When people boast about buying a good horse (their opinion not necessarily mine!) for £1000 you can't help but think what about the poor devil who went to the trouble of breeding it for them.
What we are trying to produce are horses who will always keep their value because they are what people want. Sane, nice looking sound and talented horses will always command a good price and keep their value. Hence me getting fired up over the article as it really doesn't make that clear enough.


----------



## FMM (20 August 2011)

henryhorn said:



			When people boast about buying a good horse (their opinion not necessarily mine!) for £1000 ...
		
Click to expand...

Nail on the head HH!!! 
Sure - you can occasionally pick up a true bargain (usually because of some sort of personality disorder!) but a good horse will make good money. Not everyone is as fussy about looks and conformation as some of us


----------



## Kaylum (20 August 2011)

Tobehonest HH I couldnt careless if the horse I was so call "boasting about" buying for £1000 was your taste or not, it was perfect for what I needed thanks. LOL!  Not everyone buys and sells for profit in fact the horse in question was again a livery that could not afford to keep the horse anymore as the clyde I bought was.  Both bomb proof fantastic family horses.  Its just the nature of the financial beast at the mo.


----------



## SusieT (20 August 2011)

To be honest though if yuor business is not able to stand on its own two feet regardless of horse and hound articles then I'd be concerned.
There are a lot of horses about for very little money at the minute, some very nice horses included and prices are a lot lower than they were several years ago. Unfortunately breeders need to adjust.I would actually be interested to see how teh 5K figure for raising a foal adds up, andas you know it costs the same to raise a good one as a bad one. So just because it costs you that much to raise one doesn't unfortunately mean buyers will pay that much for each horse.


----------



## JanetGeorge (21 August 2011)

SusieT said:



			There are a lot of horses about for very little money at the minute, some very nice horses included and prices are a lot lower than they were several years ago. Unfortunately breeders need to adjust.I would actually be interested to see how teh 5K figure for raising a foal adds up, andas you know it costs the same to raise a good one as a bad one. So just because it costs you that much to raise one doesn't unfortunately mean buyers will pay that much for each horse.
		
Click to expand...

I'm actually selling backed 3 year olds for the same sort of money as I was several years ago - problem is - all my input costs have risen!  In the same time frame, my farrier has raised his prices for a trim by £5 - and for a set by £15!  My haylage has gone up by nearly £10 for a big bale, my vet costs by at least 15%!  and - funnily enough - I am now paying my staff more than I was 3 years ago.
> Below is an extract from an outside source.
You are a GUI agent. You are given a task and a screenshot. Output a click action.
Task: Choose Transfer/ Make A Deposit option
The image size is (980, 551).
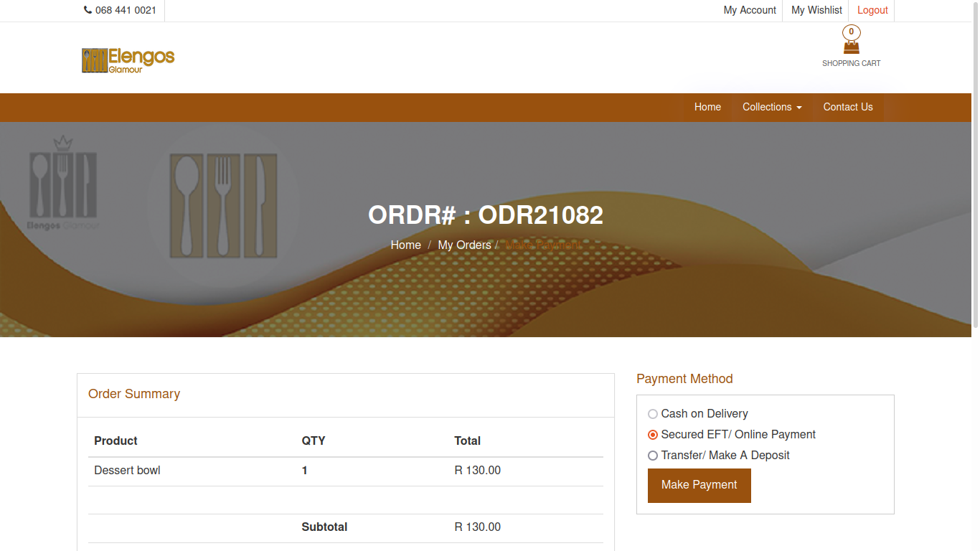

£5,000 to breed a foal, rear it to 4 and back it nicely is rock bottom!  And it sure can't be done if you expect to pay yourself NMW!

Yes, there are cheap horses out there.  A client recently bought one - and as it's turning out, she was a bargain.  However, she had nasty scarring from an injury, big ?? over her soundness - and while she had been backed (barely) she had been out of work for months.  We've managed to improve the scarring considerably with Bio-oil, have found the cause of her previous lameness and some excellent (but expensive) physio should get it right and ensure no future problems, and she is now working nicely under-saddle!  All this has cost my client quite a lot of money - but it looks like her gamble will pay off!  It could have been very different - she might have ended up with a paddock ornament!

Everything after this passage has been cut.